- [AIM 1]:
In the passage on Strandhill Golf Club, in what year was the course extended to 18 holes?

- [TEXT BLOCK]:

==============================

Strandhill is a resort that lies at the western base of Knocknarea – “Moon Mountain” – a 1,000-foot high limestone mass to the southern side of Sligo Bay. An enormous stone structure, 60 yards in diameter and 30 feet high, sits at the top of the mountain. “Maeve’s Cairn” as it is called, is said to be the grave of the mythical Queen Maeve, whose father, the high King of Ireland at the time, presented her with the province of Connacht as a gift many years ago.
Way below, in the shadow of the mountain, sits Strandhill Golf Club, better known perhaps to those who chase the waves as a great surfing location though its fine links golf course also has a fair following amongst those who chase the wee white ball in the Sligo area.
Strandhill Golf Club was formed in 1931 and members played on a 9-hole layout for over forty years until Eddie Hackett extended the course to 18 holes in 1973. Some of the green designs allow for severe undulations which add greatly to the challenge of playing Strandhill.
It is a criticism that the course design is too large for the acreage available and it is true that the 6,243 total yardage of the course takes up just about every square yard of the beautiful sand hills between Strandhill Beach to the north and Culleenamore Strand to the south.
There are four par threes and only one par five on the course – the 530-yard, left doglegged 5th hole, named “The Dunes” which is played to a sunken green. The difficult, 441-yard right doglegged 18th, called “Bustard’s Lodge” is not stroke index 1 for nothing. The tee shot must find the fairway left of the equipment sheds then the approach should be targeted to the back right hand side of the green.

==============================

- [AIM 2]:
Copy out the part of the entries that opens with the line containing "Given: Collapse sidebar" and closes with the line containing "This screenshot has height=517, width=860.", both lines included, with no changes.

- [DATA ROWS]:

==============================

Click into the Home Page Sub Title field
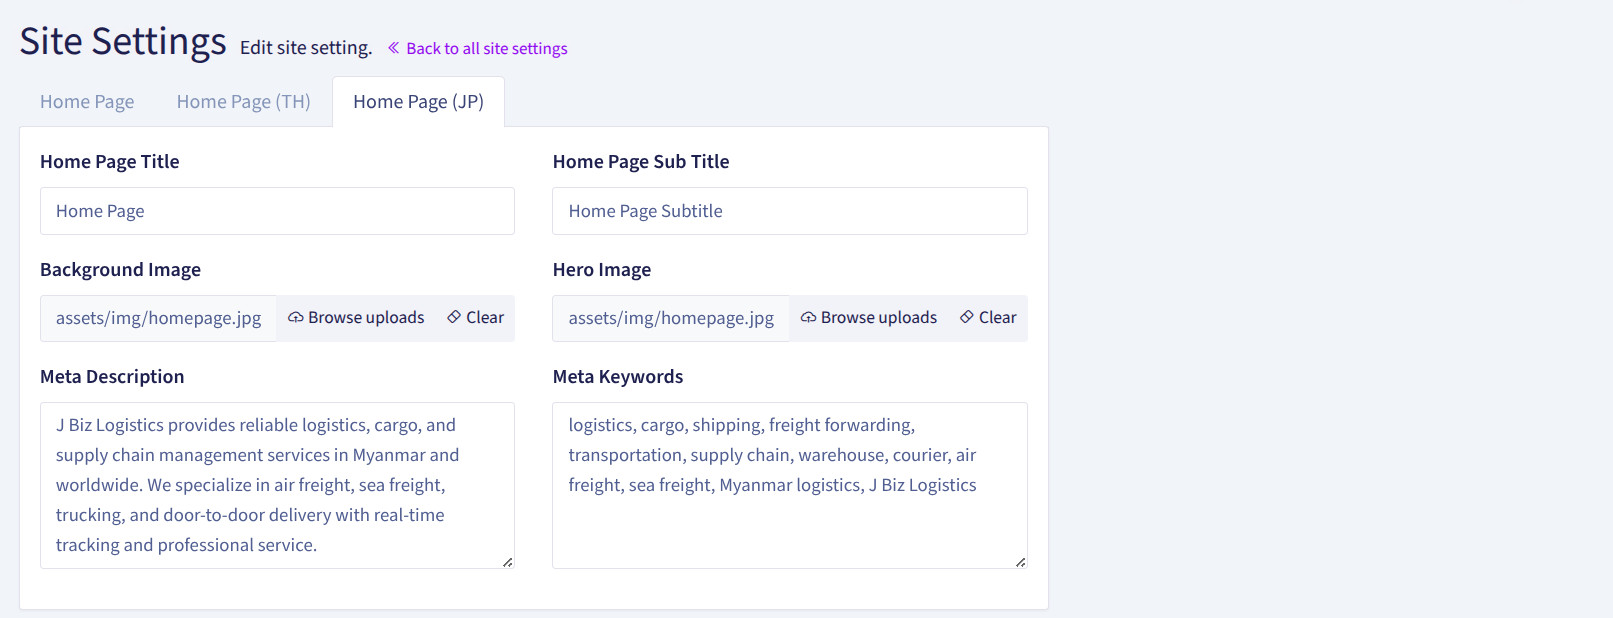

==============================

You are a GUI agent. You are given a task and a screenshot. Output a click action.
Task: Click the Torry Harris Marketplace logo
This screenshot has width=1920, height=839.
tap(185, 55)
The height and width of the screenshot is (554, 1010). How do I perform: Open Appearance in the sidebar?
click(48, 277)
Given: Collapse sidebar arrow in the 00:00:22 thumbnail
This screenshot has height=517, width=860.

==============================

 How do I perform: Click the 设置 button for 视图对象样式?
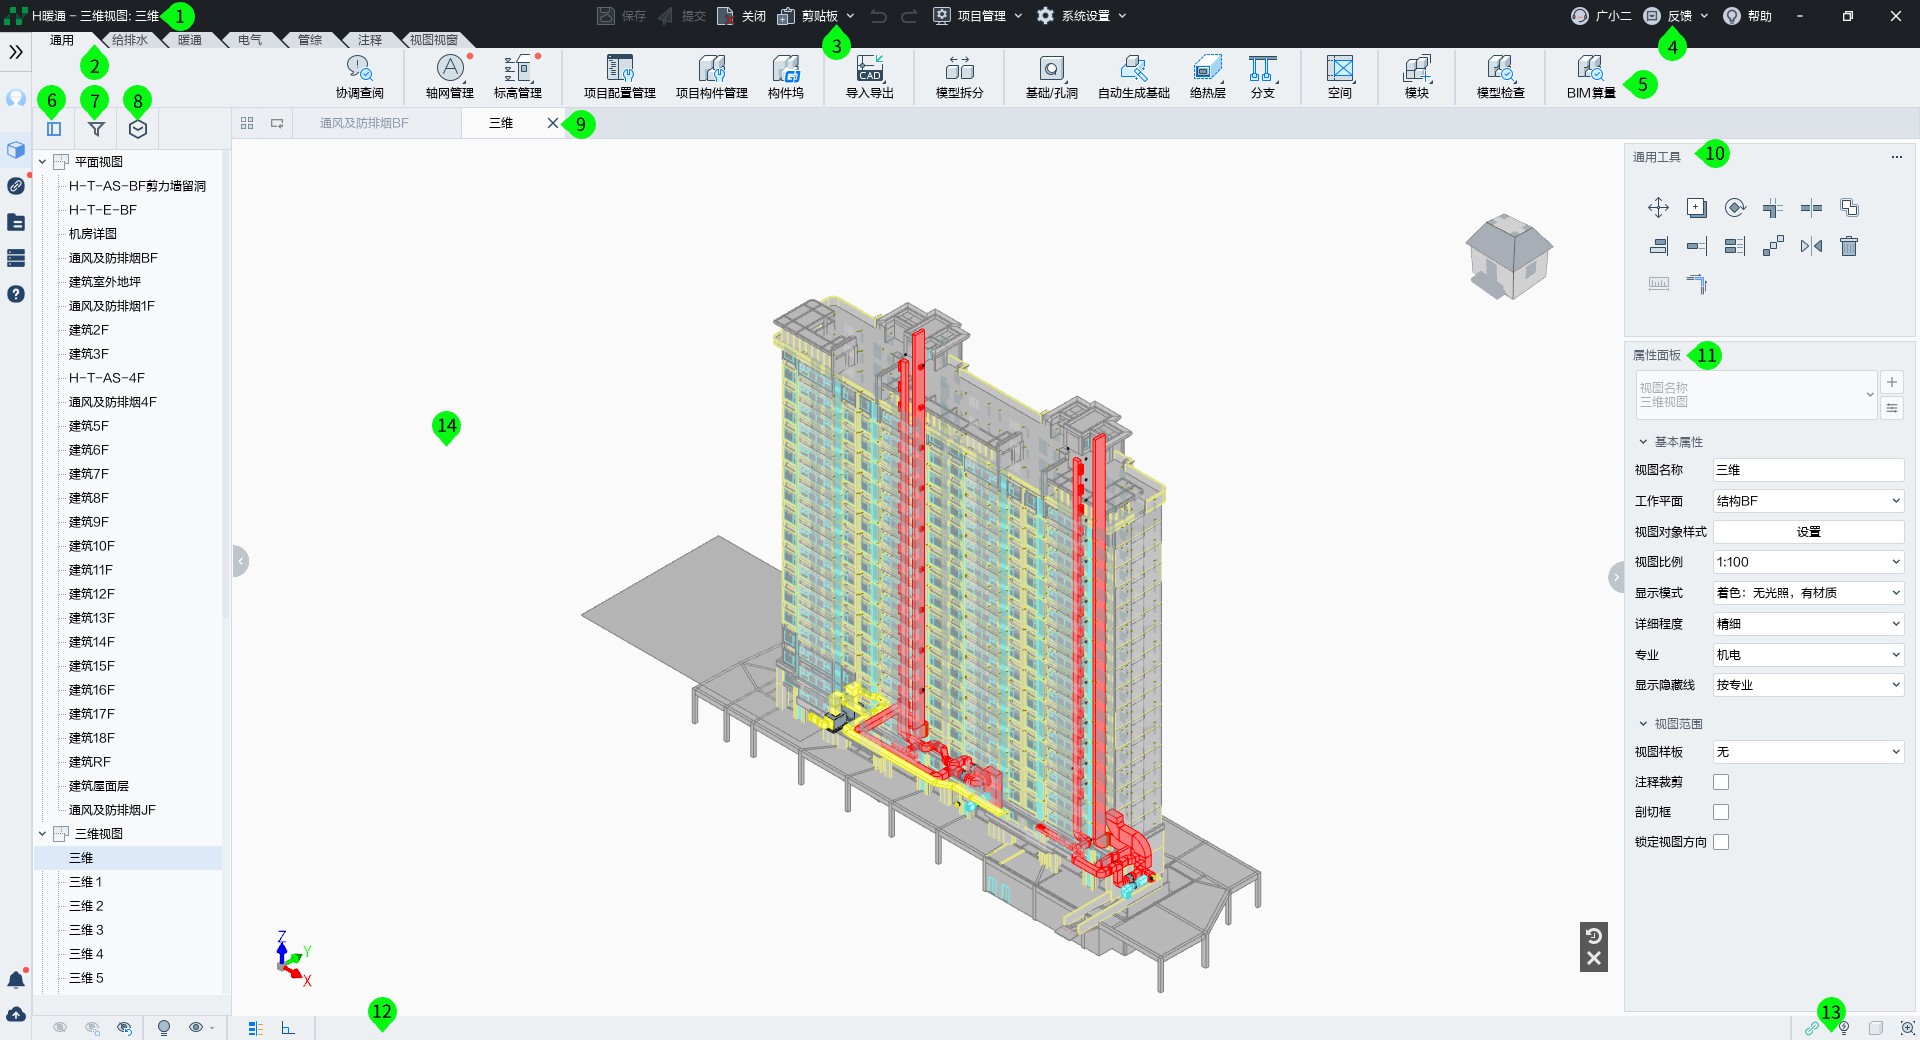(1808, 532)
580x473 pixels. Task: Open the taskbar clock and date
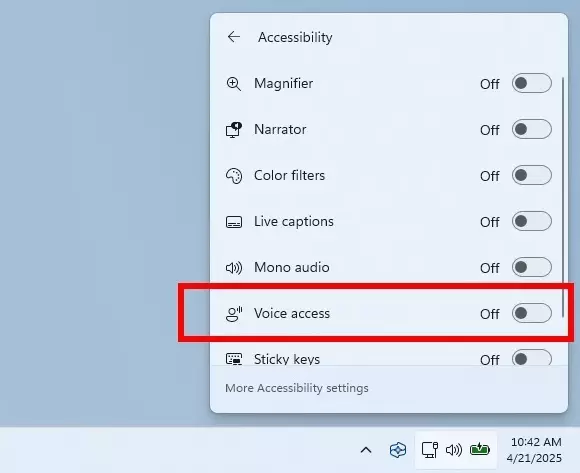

==============================

- [FINISHED ANSWER 1]:
1973

- [FINISHED ANSWER 2]:
Given: Collapse sidebar arrow in the 00:00:22 thumbnail
This screenshot has height=517, width=860.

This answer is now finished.